Any insight would be appreciated.

TIA,
JM

You are right, request/response between a saga and a handler should be correlated automatically.

The usual way is to correlate on some kind of ID and let the user control how to find the correct saga instance using that ID. NServiceBus provides native support for these types of interactions. If a Reply is done in response to a message coming from a saga, NServiceBus will detect it and automatically set the correct headers so that it can correlate the reply back to the saga instance that issued the request.

With the exception that this is only 1 level deep as mentioned:

The exception to this rule is the request/response message exchange between two sagas. In such case the automatic correlation won’t work and the reply message needs to be explicitly mapped using ConfigureHowToFindSaga.

So if that is correct the correlation should happen.

Source: - Sagas • NServiceBus • Particular Docs

That seems strange. I assume here you host multiple different endpoints in a single host process?

– Ramon

Yes, we have a suite of services that have 2-3 endpoints started per host process. We’ve seen this happen randomly (but fairly consistently) in most of these services. The other strange thing is that we can’t seem to reproduce it with a debugger attached. If we run the services locally, with no debugger and LearningPersistence it happens every subsequent Saga invocation i.e. it only works the first time.

The Sagas are SqlSagas.
The Handler only handles the 1 command message type.

Another assumption I have is that the Assembly scanner is to exclude handlers, should we be using to exclude message types as well? Could this be an issue of endpoints having their “wires crossed” on the Reply?

Our general configuration is RabbitMQ, SqlPersistence (MsSqlServer), Ninject, Outbox, JsonSerialization with a TopShelf Host.

The other thing I should add here is that the Reply message only has default values, meaning it has properties (including the correlation property the saga uses) but they are not assigned any values.

An update on this -

I believe this has nothing to do with the messaging or saga semantics and more to do with the the ObjectBuilder. Brought up here previously.

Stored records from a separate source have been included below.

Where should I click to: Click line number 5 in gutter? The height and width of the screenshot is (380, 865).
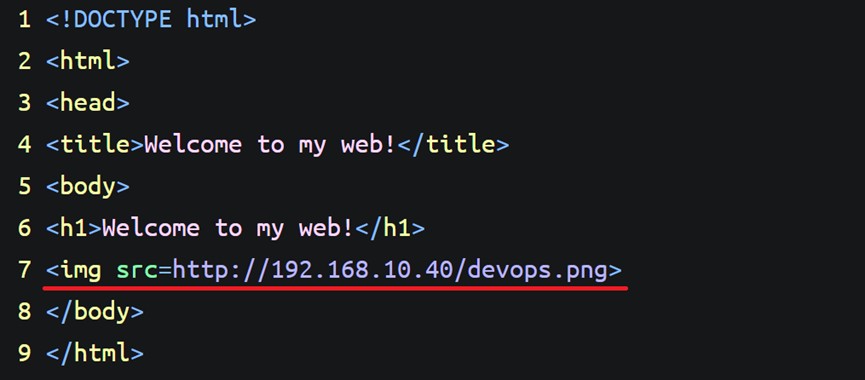coord(24,186)
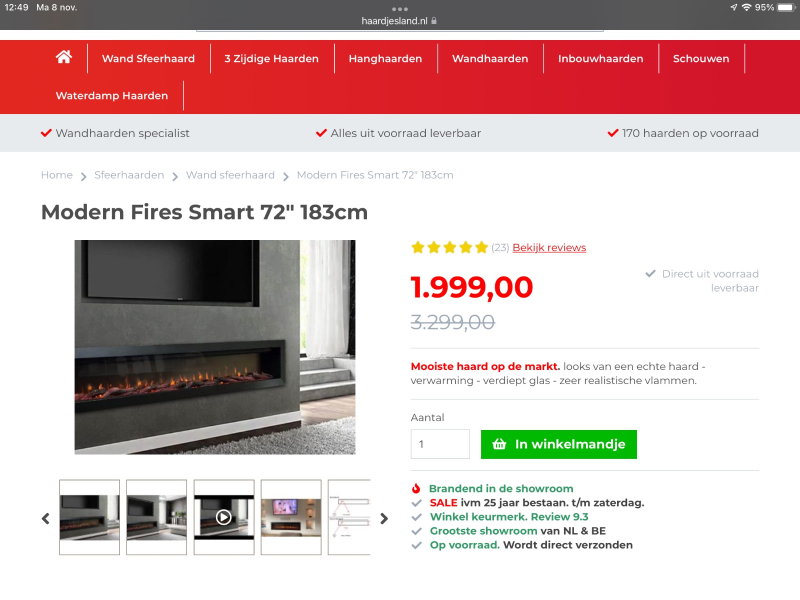Click the lock icon next to haardjesland.nl

click(434, 21)
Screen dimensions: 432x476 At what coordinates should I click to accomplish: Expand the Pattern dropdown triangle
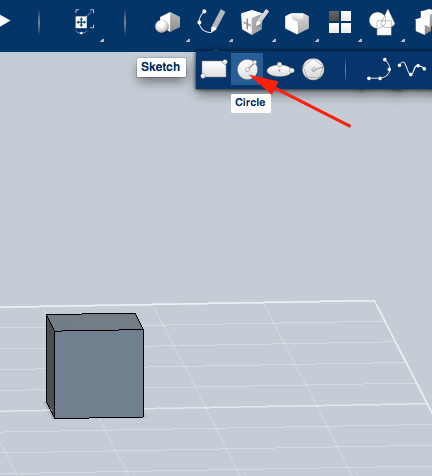click(x=360, y=40)
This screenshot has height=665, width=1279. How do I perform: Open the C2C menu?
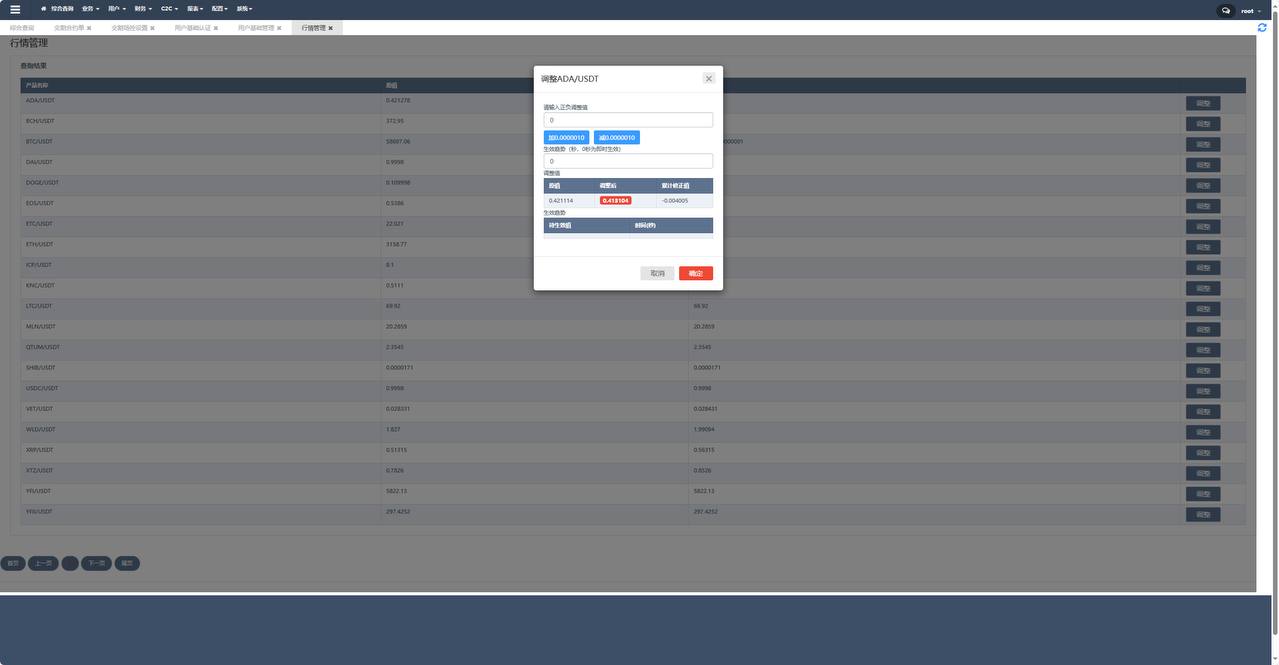(169, 9)
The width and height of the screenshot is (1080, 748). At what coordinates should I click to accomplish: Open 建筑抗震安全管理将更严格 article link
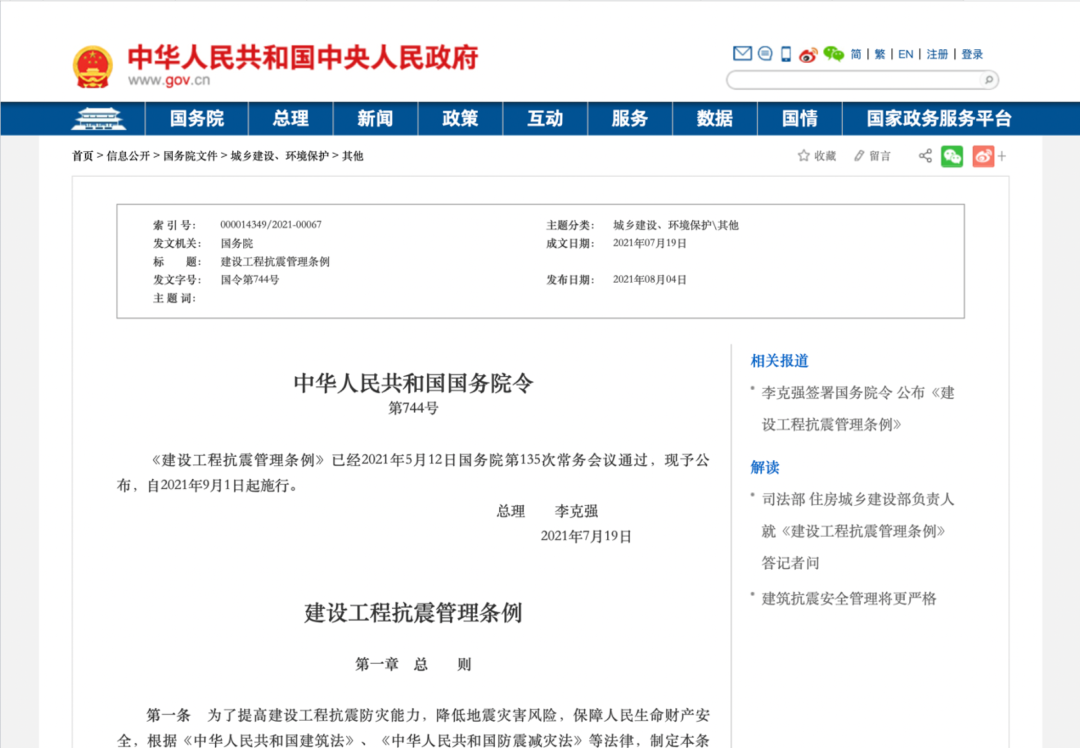coord(849,598)
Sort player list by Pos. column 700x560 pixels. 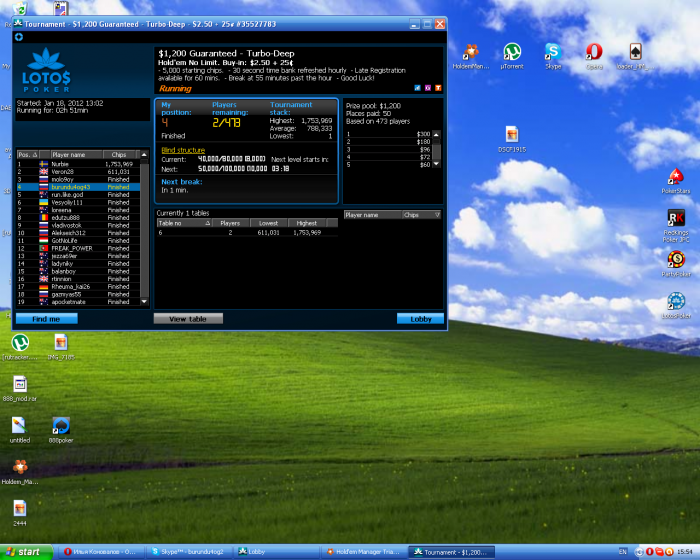(x=26, y=155)
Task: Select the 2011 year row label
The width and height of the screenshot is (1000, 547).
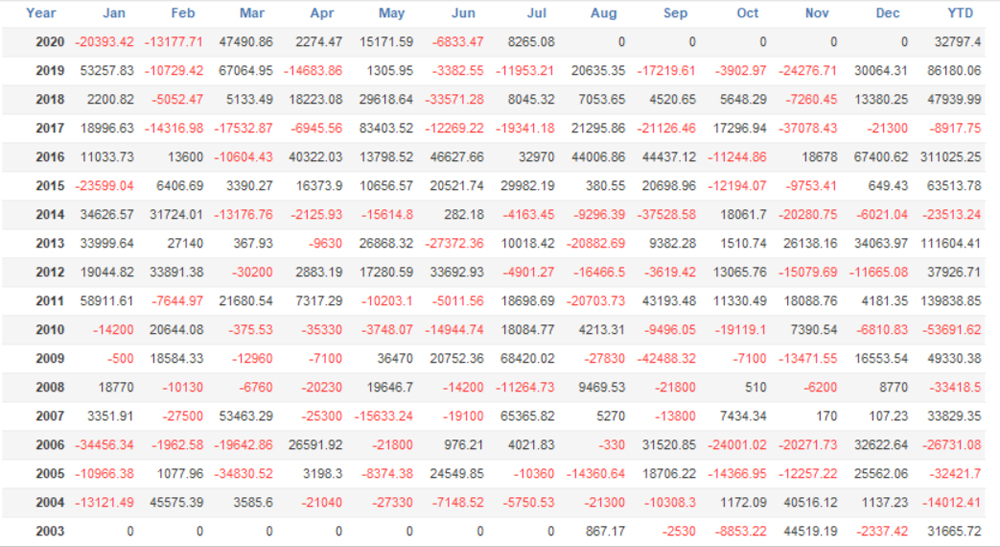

Each endpoint instance (2 in the same host) has a Child Kernel that still has a reference to the root kernel but I don’t see how any modifications the Child Kernel could affect the Parent Kernel.

The Saga just won’t initiate the insert, nothing gets sent over the wire. It has an open connection to do so.

Again, this is only an issue for all subsequent requests. The first one works as expected.

Removing the NinjectBuilder and moving to a ServiceLocator pattern within the handlers resolves the issue. This is obviously not ideal and changing containers is not an option.

I haven’t gotten as far the why and would really appreciate some basic things to try to get this working. We’re finalizing a licensing agreement with Particular as this is our initial implementation and this has already created some doubts in our organization.

I hope this new info can lead to a little more activity on this post.

When hosting multiple endpoints in a single process I would recommend to exclude assemblies and not types and to package assemblies based on endpoint.

Pubsub is based on found handlers/sagas that have events. Yes, you can ‘wire’ things incorrectly if you have the exclusions configured incorrectly, and that can be pretty annoying to fix as you will need to remove these bindings in RabbitMQ.

Replies use the sender information from the original message. These do not use the event/command routes.

As stated earlier, if the reply is not multiple levels deep then the reply will be able to correlate to the right saga instance. It does not need a correlation property in the Reply message. However, if you do have that property I don’t know what the behavior is. I have to verify that.

– Ramon